Preventing future crises
Ahead of the G20 on 2 April, officials will on Friday and Saturday (13-14 March) discuss how to deal with the global financial and economic crisis, which has made several European countries turn to the IMF for help.
Apart from more money, the EU will support giving the IMF more powers in economic and financial surveillance to prevent future crises. The IMF should be able to make recommendations.
"The IMF's recommendations [...] should become a key internationally shared guideline for macroeconomic policies," EU finance ministers are to tell their G20 counterparts.
On macroeconomic policy, EU finance ministers will tell their counterparts that cooperation on restoring the normal functioning of credit markets is essential, as is avoiding all kinds of economic protectionism.

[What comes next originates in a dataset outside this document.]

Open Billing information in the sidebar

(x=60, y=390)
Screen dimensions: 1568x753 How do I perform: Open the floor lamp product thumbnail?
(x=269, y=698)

"Countries should also avoid exchange rate devaluations aimed at gaining short-term competitive advantages," the paper said, underlining that with fiscal stimulus packages already agreed, the focus should now be on their swift implementation, but that the sustainability of public finances was crucial.
"Once the recovery takes hold, an orderly reversal of the macroeconomic stimuli is warranted," the ministers are expected to say.
EU ministers will also stress that multilateral development banks should have adequate capital to help members counter the economic consequences of the crisis, but that the need for increasing resources should be assessed on a case-by-case basis.
Cash for the Asian Development Bank
"There seems to be broad consensus to increase the capital of the Asian Development Bank, while the resources of the World Bank Group are deemed appropriate to meet currently projected demand," the draft document said.
The Asian Development Bank is seeking to at least double its capital base from $55 billion.
The paper reiterates financial reform pledges of the G20 made last November that all markets, products and participants should be regulated or supervised, including hedge funds, private equity firms, credit rating agencies, as well as executive remuneration.
No new regulatory policy initiative is mapped out and there are no additional details of how the reiterated pledges should be fleshed out, leaving plenty of wiggle room for individual jurisdictions.
Many of the actions the paper calls for are already being pursued unilaterally by the European Union and the United States, such as central clearing of credit default swaps contracts - even though the paper reiterates the G20's pledge for a globally coordinated approach towards regulatory reform.
The paper reiterates the need to limit "pro-cyclical" effects of financial rules, such as fair value accounting standards criticised by policymakers for exacerbating the credit crunch fallout. The G20 last November set itself a deadline of end March to set up colleges of supervisors for all big cross-border financial institutions, but this will not be met and the EU paper sets a new deadline of the end of 2009.
The paper also reiterates the need for the so-called dynamic provisioning - requiring banks to build up reserves in good times to smooth out rough markets when asset prices fall.